Wednesday, December 28, 2005

The Four Agreements: A Practical Guide to Personal Freedom - Don Miguel Ruiz

This book was gifted to me this Christmas by a incredible, sensitive soul in Vancouver whom I love…she knows who she is! This is an extremely short read, almost like a quick guide to finding happiness, but much more inspired than the many “self-help in a nutshell” guides you find in the Personal Well-being section of the bookstore these days. I am pretty much open minded to any of these “guides” and usually end up reading both fundamentally soul soothing books as well as the Velveeta ordained ones that just recycle a bunch of known “truths” in a jumbled and inarticulately cheesy mess.


So why is this one particularly good? I think it’s in the simplicity of what these agreements are trying to help the reader focus on. Also, as with all of these guides, the timing of when you read it and your readiness to receive the information within all plays into the effectiveness of the guide. For me, it seemed to reinforce things that I have been pondering recently, including the paradigms set by your parents early on in your life, thus creating walls of approval and disapproval that you eventually must break down yourself. There are no walls but those that you erect yourself. The only approval required is your own. How simple these concepts but at the same time it is this seeking of approval that results in the deep-rooted insecurities that plague even the most headstrong.

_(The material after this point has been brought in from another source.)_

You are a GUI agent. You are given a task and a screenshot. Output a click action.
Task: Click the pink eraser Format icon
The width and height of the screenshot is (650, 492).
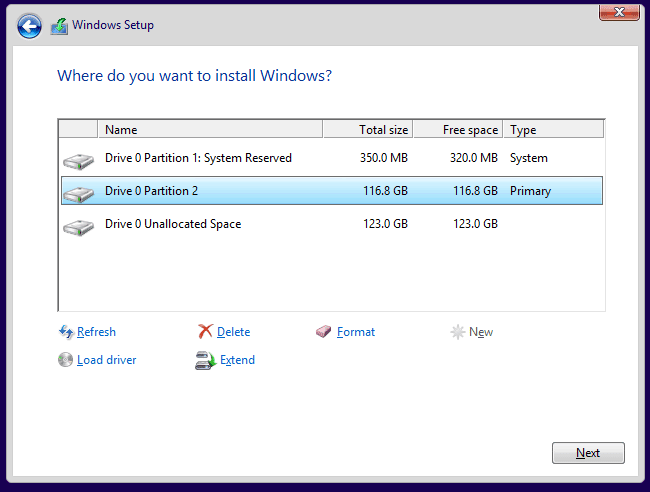[x=323, y=332]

The book focuses on four tenets: impeccability to your word, don’t take things personally, don’t make assumptions, and do your best in everything that you do. I think the one that was most jolting for me was “don’t take things personally”. People’s actions germinate from their own motives and purposes, and even when they seem directed at you, the true instigator is within them. Thus, it doesn’t make sense to take things personally because it’s never about you. In the same way, your own thoughts and actions stem from within and there is no one else to blame for the feelings and emotions you experience except you. Being rather sensitive in general, I think this is one of those tenets that really made me find freedom in the recent past. I realized my sensitive reactions to other people’s actions were misguided and unnecessary, and that I was enslaving myself to guilt and blame. Once you divorce yourself from those two harbingers of pain and self-doubt, there’s this sense of liberation, of bindings slipped off, of tethers untied, and you begin to soar on your own terms.


A big thank you to the beautiful woman who sent this book to me…sending virtual hugs from Hawaii.